NAIROBI, Kenya
Ugandan female academic
cum political activist, Dr. Stella Nyanzi, has fled to Nairobi, Kenya.
This was confirmed by her lawyer, Professor George Luchiri Wajackoyah, who cited political persecution by President Yoweri Museveni's government for the move.
Grim accounts are emerging
from relatives, friends and former abductees about the unexplained
disappearances and many narratives point an accusing finger at security
services. Many youths have been picked from their homes in the dead of the
night by gun-wielding men, others have been grabbed off the streets in broad
daylight while others have simply run and gone into hiding.
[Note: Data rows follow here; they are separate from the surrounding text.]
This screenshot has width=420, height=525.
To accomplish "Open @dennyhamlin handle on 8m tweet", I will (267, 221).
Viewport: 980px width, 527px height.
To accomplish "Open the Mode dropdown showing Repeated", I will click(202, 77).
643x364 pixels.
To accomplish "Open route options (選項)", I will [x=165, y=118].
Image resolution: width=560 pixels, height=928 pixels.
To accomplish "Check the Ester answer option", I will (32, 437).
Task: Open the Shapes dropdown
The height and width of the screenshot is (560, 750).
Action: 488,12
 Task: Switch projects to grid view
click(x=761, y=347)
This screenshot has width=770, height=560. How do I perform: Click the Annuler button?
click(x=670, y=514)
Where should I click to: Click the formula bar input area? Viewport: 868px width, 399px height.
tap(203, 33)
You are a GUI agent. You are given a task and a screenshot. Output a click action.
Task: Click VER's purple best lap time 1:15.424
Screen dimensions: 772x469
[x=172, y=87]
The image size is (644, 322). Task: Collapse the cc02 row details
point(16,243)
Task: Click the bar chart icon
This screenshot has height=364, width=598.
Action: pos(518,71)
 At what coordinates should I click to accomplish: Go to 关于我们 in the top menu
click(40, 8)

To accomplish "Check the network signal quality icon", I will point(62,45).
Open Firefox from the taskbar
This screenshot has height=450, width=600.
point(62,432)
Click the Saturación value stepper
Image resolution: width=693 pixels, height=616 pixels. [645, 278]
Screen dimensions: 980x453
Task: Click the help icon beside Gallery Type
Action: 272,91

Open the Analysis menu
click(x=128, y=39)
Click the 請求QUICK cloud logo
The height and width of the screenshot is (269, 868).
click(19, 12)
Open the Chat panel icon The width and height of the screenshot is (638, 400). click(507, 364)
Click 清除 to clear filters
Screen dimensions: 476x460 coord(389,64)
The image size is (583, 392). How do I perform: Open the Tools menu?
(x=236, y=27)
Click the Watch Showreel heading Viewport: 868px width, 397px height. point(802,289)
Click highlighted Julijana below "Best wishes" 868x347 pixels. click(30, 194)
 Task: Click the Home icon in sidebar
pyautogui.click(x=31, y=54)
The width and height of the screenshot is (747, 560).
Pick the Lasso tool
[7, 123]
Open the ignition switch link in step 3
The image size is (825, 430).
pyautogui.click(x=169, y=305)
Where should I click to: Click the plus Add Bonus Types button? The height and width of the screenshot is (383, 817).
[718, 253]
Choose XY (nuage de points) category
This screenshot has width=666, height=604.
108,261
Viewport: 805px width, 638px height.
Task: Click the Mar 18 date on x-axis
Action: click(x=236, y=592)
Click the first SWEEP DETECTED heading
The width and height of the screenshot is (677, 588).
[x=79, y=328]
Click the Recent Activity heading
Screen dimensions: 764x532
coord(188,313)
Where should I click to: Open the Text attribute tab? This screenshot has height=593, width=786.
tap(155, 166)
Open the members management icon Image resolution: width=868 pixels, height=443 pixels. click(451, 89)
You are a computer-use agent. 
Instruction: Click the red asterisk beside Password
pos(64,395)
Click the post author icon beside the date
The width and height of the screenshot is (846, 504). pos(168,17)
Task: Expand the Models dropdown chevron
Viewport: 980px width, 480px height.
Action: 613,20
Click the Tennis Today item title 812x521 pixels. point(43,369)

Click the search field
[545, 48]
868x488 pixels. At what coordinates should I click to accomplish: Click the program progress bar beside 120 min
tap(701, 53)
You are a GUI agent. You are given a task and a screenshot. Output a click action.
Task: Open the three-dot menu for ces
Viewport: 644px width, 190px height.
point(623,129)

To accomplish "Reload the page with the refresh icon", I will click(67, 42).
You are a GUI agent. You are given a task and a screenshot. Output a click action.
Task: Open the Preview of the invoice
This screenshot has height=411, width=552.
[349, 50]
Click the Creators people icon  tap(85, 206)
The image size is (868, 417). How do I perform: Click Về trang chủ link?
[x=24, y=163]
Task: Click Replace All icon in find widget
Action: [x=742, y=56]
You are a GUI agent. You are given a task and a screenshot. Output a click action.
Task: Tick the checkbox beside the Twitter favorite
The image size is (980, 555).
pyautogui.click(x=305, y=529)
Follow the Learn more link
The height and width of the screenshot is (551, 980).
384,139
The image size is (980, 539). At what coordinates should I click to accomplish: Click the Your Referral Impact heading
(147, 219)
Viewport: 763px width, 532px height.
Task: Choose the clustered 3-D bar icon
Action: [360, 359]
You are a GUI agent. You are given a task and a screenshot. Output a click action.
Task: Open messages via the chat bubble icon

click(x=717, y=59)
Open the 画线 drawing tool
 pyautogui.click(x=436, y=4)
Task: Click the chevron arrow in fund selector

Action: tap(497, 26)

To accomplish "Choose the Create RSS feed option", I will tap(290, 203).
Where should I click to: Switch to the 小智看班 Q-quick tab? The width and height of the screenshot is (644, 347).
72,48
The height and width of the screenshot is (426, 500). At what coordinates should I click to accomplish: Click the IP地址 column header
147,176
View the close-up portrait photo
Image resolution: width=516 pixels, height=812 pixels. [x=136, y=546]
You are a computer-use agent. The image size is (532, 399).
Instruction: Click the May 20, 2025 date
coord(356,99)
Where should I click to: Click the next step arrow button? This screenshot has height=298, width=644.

Born in 1974, Dr. Nyanzi is a
Ugandan medical anthropologist at Makerere University, feminist, queer rights
activist, and scholar of sexuality, family planning, and public healthmwho ran for Kampala
Woman MP seat in last month’s general election, arrived in Nairobi by bus on
Saturday.
She practices what scholars
have called "radical rudeness," which is a traditional Ugandan
strategy of calling the powerful to account through public insult. It was
developed during the colonial era, as "a rude, publicly celebrated
strategy of insults, scandal mongering, disruption, and disorderliness that
broke conventions of colonial friendship, partnership, and mutual benefit.”
The international press has called
her "one of Africa's most prominent gender rights activists," “a leading scholar in the emerging field of African
queer studies," and a leader in the fight against "repressive anti-queer
laws" and for "freedom of speech."
Her scholarship has provided
"insight into the effects of patriarchy, misogyny and homophobia in
Uganda, The Gambia, and Tanzania."
Wajackoyah, in an interview, said she is
seeking political asylum in Kenya.
“The abductions and detentions of political
actors were getting closer to me; my children have been targets of police
trailing. I just left prison in February last
year and I don’t want to go back,” Nyanzi said in a
telephone interview.
She crossed the Uganda-Kenya border “in
disguise” to avoid detection by security agents. Her children are also “in a
safe house” in Nairobi.
The Forum for Democratic Change (FDC) candidate
came third in the January 14, 2021 parliamentary elections won by National
Unity Platform (NUP) candidate, Shamim Malende.
President Museveni, who has been in power for
35 years, was declared winner of the bitterly
contested polls.
Opposition presidential candidate Robert
Kyagulanyi, popularly known as Bobi Wine, who termed the polls as fraudulent,
spent 11 days under house arrest after the January 14 elections before the High
Court ordered security forces to withdraw from his home.
He has filed a petition in the country’s
Supreme Court, seeking cancellation of the results.
Across the border, Tanzanian
ex-MP Godbless Lema fled to Kenya with his family to escape what he
termed as threats to his life, before Canada granted him asylum.
Tanzania opposition leader Tundu Lissu, who
rejected the results, is also in asylum in Belgium.